Losing Your Soul Over the Super Bowl?

Matthew Vos is not interested in the Super Bowl because of his love for all things manly and athletic. Instead, his interest is piqued by observing our society’s behavior surrounding these major sporting events – especially when such an event falls on the Lord’s day.

Vos is a denominational sociologist. He watches the Super Bowl to watch the fans rather than the games. He observes the people on the sidelines, the advertisements on the television, and the subliminal messaging that permeates the entire event to compile his trained view on the state of our culture. He is particularly interested when the societal areas of sport and religion collide in an event like the Super Bowl. In a blog post published this past Friday (which I cannot recommend to your reading due to some of the language he uses), Vos voices his concerns with the Super Bowl.

Don’t get me wrong, there is nothing inherently sinful about a football game. However, our culture has a way of taking good, wholesome activities and turning them sour. Exhibit A: game time. How many church assemblies will be extra low tonight because some folks decided to stay home and watch? Perhaps football enthusiasts will DVR the game to watch later. Even still, these people will run into some struggles in their own time – especially if they are men. That brings us to exhibit B.

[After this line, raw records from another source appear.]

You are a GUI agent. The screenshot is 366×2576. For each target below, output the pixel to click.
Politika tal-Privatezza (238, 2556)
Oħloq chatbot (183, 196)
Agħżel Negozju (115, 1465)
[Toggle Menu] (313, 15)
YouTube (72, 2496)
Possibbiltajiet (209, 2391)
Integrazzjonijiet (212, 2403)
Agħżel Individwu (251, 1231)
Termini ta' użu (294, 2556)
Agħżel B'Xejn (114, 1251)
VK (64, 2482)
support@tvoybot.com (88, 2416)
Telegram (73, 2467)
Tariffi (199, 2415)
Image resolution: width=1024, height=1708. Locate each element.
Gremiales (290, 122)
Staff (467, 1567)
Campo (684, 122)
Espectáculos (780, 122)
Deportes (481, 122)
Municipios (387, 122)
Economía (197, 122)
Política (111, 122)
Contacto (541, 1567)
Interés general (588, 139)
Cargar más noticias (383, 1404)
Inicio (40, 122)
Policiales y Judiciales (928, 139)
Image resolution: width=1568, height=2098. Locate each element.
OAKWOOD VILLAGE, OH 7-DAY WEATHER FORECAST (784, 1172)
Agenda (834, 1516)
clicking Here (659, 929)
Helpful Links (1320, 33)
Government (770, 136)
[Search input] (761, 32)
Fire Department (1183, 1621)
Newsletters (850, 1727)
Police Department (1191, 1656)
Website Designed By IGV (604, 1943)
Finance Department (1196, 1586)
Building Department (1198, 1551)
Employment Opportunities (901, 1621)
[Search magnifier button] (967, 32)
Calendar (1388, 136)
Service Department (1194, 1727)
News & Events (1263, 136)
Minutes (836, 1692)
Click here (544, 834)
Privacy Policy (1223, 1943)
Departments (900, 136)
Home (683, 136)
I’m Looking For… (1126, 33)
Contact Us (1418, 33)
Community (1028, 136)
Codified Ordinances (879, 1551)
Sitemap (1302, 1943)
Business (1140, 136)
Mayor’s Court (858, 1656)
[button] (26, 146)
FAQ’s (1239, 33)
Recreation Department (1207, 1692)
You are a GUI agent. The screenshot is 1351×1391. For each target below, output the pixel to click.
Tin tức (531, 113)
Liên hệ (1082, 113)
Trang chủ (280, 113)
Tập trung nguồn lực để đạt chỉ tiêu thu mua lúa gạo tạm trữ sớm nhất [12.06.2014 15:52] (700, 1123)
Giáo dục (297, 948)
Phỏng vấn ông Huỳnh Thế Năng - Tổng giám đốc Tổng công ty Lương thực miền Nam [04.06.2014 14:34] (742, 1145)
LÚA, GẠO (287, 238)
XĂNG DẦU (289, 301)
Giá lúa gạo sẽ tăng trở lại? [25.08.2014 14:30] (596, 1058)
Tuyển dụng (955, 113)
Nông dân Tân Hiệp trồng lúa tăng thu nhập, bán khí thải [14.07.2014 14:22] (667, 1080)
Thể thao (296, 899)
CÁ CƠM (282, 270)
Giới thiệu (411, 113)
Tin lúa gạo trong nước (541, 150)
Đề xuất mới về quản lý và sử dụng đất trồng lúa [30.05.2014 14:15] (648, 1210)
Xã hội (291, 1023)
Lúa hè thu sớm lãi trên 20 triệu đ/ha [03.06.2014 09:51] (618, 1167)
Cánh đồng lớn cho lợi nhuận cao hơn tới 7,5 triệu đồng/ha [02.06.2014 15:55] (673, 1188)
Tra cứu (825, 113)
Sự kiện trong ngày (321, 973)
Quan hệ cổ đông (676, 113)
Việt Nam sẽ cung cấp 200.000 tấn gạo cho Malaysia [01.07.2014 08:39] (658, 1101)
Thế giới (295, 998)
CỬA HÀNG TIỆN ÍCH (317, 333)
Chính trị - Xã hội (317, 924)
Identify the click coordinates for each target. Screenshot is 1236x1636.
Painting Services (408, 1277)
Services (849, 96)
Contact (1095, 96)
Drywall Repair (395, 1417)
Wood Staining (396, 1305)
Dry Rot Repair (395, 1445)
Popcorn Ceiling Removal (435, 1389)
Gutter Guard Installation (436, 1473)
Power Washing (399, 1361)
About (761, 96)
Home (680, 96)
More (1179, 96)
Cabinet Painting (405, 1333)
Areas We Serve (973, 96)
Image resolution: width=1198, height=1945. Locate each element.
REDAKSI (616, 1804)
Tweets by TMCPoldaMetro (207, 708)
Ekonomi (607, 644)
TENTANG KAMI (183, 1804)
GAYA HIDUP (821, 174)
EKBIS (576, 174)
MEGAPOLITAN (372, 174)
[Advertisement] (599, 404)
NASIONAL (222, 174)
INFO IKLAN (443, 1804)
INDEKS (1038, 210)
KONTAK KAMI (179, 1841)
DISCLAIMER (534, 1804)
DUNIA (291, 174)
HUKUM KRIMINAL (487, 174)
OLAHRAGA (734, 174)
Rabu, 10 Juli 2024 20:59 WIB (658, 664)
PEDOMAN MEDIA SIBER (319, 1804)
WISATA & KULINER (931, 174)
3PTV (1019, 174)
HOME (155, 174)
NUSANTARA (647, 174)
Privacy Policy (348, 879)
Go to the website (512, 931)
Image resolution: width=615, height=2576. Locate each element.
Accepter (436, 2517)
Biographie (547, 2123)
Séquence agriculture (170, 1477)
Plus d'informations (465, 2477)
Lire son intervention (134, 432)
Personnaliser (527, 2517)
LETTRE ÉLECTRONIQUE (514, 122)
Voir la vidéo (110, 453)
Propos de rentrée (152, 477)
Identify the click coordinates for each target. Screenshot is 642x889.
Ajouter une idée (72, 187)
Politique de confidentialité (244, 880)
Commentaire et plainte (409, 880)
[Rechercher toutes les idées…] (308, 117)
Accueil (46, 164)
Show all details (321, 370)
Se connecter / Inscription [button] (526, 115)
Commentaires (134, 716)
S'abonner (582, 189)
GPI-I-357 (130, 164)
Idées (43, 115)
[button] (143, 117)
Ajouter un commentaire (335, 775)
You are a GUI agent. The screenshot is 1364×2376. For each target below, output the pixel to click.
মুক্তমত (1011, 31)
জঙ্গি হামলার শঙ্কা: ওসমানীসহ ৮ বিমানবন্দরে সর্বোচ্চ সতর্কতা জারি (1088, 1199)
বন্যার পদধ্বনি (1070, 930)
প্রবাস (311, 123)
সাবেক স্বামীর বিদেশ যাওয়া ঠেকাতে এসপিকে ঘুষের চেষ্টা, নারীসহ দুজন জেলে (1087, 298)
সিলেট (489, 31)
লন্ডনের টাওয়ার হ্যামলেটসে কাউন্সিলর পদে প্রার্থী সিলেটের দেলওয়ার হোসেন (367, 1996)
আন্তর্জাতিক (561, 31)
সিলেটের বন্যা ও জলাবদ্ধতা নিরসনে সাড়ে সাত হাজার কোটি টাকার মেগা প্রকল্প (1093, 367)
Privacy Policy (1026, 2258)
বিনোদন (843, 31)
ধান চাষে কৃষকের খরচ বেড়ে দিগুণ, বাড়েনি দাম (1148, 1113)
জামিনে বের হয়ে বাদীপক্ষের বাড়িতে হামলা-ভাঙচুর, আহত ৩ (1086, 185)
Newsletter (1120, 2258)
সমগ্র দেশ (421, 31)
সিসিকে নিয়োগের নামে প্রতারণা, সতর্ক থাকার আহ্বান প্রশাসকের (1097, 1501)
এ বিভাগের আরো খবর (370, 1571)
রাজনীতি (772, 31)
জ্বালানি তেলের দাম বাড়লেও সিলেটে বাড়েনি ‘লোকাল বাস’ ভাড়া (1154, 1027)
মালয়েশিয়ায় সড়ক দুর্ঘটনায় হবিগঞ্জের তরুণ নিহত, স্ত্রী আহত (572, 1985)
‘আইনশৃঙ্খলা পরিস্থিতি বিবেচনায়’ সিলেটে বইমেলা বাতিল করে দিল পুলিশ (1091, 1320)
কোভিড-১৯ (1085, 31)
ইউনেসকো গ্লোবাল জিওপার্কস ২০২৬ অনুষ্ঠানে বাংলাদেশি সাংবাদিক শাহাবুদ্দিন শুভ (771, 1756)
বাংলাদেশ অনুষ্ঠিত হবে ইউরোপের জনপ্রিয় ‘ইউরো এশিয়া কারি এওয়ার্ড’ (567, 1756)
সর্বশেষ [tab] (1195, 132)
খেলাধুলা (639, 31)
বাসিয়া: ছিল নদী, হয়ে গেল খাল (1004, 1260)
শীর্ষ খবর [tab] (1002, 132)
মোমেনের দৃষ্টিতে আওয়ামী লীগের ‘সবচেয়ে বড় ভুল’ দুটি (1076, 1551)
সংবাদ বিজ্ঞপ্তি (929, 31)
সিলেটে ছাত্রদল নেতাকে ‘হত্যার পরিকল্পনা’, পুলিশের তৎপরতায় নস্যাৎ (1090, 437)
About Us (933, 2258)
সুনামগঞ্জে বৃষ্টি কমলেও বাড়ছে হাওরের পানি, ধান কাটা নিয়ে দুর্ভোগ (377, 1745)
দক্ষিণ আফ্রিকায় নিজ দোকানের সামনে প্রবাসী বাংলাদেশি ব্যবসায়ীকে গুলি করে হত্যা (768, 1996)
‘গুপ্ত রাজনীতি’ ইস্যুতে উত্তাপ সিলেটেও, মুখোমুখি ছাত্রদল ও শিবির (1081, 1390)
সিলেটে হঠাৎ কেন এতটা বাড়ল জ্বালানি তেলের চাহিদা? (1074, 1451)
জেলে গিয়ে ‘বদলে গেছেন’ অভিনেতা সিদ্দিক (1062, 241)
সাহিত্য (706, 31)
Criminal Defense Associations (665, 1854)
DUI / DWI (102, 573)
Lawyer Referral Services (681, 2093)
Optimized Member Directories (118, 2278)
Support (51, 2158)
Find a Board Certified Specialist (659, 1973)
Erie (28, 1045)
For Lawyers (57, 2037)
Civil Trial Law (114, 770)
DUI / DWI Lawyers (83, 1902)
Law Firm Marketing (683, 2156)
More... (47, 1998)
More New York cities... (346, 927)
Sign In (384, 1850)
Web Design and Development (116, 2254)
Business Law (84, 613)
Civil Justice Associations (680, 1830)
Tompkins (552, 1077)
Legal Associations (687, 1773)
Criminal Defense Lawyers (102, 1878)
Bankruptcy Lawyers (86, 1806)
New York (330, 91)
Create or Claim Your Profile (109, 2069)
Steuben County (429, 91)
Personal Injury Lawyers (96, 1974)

As a sociologist, Vos’s main concern regarding the Super Bowl is the way it portrays women. Vos contemplates any social situation with these thoughts regarding women:

  1. Where are the women in this situation?
  2. If they are not present, why?
  3. If they are present, what exactly are they doing?
  4. How do they experience the situation?
  5. What do they contribute to it?
  6. What does it mean to them?

Take a second or two to consider those questions for yourself. Vos says that the way we consume events such as the Super Bowl illustrates what we really think about any subject – in this case, women. Consider the ads upon which so much attention (and money) is focused during the Super Bowl. Are they not filled with sensuality?

Jesus said, “Whoever looks at a woman to lust for her has already committed adultery with her in his heart” (Matt. 5:28). Add to that the words of the Psalmist: “I will set nothing wicked before my eyes” (Psa. 101:3). Finally, it comes down to this: “But you, O man of God, flee these things and pursue righteousness, godliness, faith, love, patience, gentleness” (1 Tim. 6:11). “Flee also youthful lusts; but pursue righteousness, faith, love, peace with those who call on the Lord out of a pure heart” (2 Tim. 2:22). “Therefore submit to God. Resist the devil and he will flee from you” (James 4:7). “For you were bought at a price; therefore glorify God in your body and in your spirit which are God’s” (1 Cor. 6:20).

It seems as though it would take a lot to be able to look past all of this if one were actually interested in the football game itself. Perhaps with the right kind of technology that could censor the bad stuff, it would be possible to enjoy the game. The real question, in my judgment, is this: Are you willing to take whatever steps are necessary to maintain your relationship with God?

Perhaps we would do well to stop passively living our lives so that we could simply observe the culture in which we live – and, unfortunately, the culture to which we sometimes contribute.